Chomskyite lickspittles
“Anti-political” political activists have always been something of a mystery to me. Not so much because of the fact that they have chosen not to read Marx or Lenin but because of the passion with which they attack those who do. One particular quirk of such people is to dismiss currents of critical thought as theologies whose key figures are deified by those who follow them. Something that is always difficult to defend against because of the habit of so many Marxists to squabble by throwing quotes around as “proof” of ideological correctness. What is always shocking though is the standardisation of response to key (and not so key) questions in arguments about Marxism and political theory. On the coach back from the International Peace Conference, when the now traditional argument was set off between the Socialist Worker’s and some independent lefties this raised its head again. These debates had been going on for several years with various individuals but never with both at once and it ended as all well rehearsed arguments do in frustration.

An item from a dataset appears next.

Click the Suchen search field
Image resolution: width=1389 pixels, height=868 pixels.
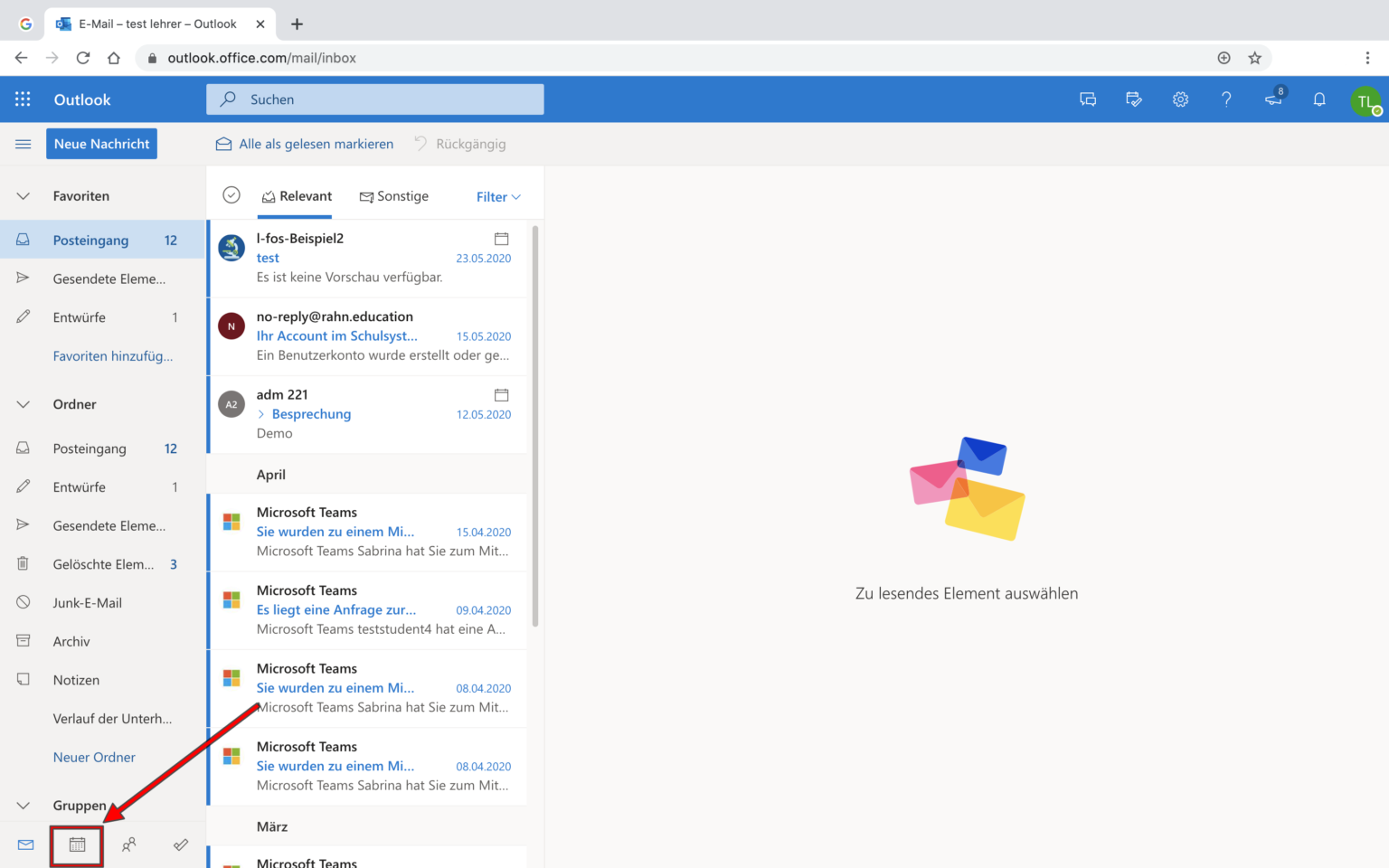(x=375, y=99)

While complaining bitterly about the baseless ness of the retorts (particularly the “you should rename Marxism I mean you don’t get newtonianism”) I started to wonder exactly why these, not especially rational ideas were emerging from people I knew to be both rational and well informed in exactly the same way. The only obvious connection being a affection for a Mr Noam Chomsky and a recommendation of his book “understanding POWER.”I had forgotten about it until today when I picked up said book and flicked through it over a coffee. Attracting strange glances for giggling uncontrollably is nothing new for me, but doing it by reading Chomsky was odd. It was not simply the fact that this is clearly the source of all the responses but how (as the text is speech rather then a book in the traditional sense) they were in fact word for word quotes. As a self defined Marxist I have little problem with this (hardly unusual amongst the left) other then the self apparent hypocrisy of the attacks on people identifying with theoretical writers. The psychology of this trend of identifying with “new” ideas and rejecting out of date ideologies is probably nothing new but it is a debate that has not been this relevant since the peak of the anti-war movement around the 15th February demo.
The argument that will no doubt be offered is that Chomsky is non-theoretical, that he simply researches and reports on the world around him but in the case of this book that can hardly be the case? He offers his own (unsubstantiated, because of the nature of the book) analysis of movements and tactics for changing society. He also does a surprisingly weak hatchet job of Leninism and Marxist dialectics which these two at least have absorbed wholesale. Chomsky himself would no doubt deny this (as would his “fellow travellers”) and say he is merely articulating truisms and “riding the crest of the wave of the movement.” The argument however, becomes frustratingly circular on this level as most of the criticism of Marxism still holds as much water as a kind of tautology. One side of the revelation is that these previously mythical activists influenced by such people (who we were supposed to be engaging with) actually existed and the other was the illogical extreme they took their dislike of our ideology to. Logical arguments about how it is more democratic to be in an organisation where you can debate with the figures like Chomsky who you agree with are powerless in response to the flat denial that there is an ideology attached to the ideas. Arguments however well constructed about the practical utility of Marxism are even more powerless in the face of people more concerned with the use of the word ‘Marxism’ then the ideas it represents. I challenge anyone to argue coherently for more then an hour with an ideological trend which states that “more people would come to your Marxist Forums if you added we might be Marxists but we don’t agree with everything he said.”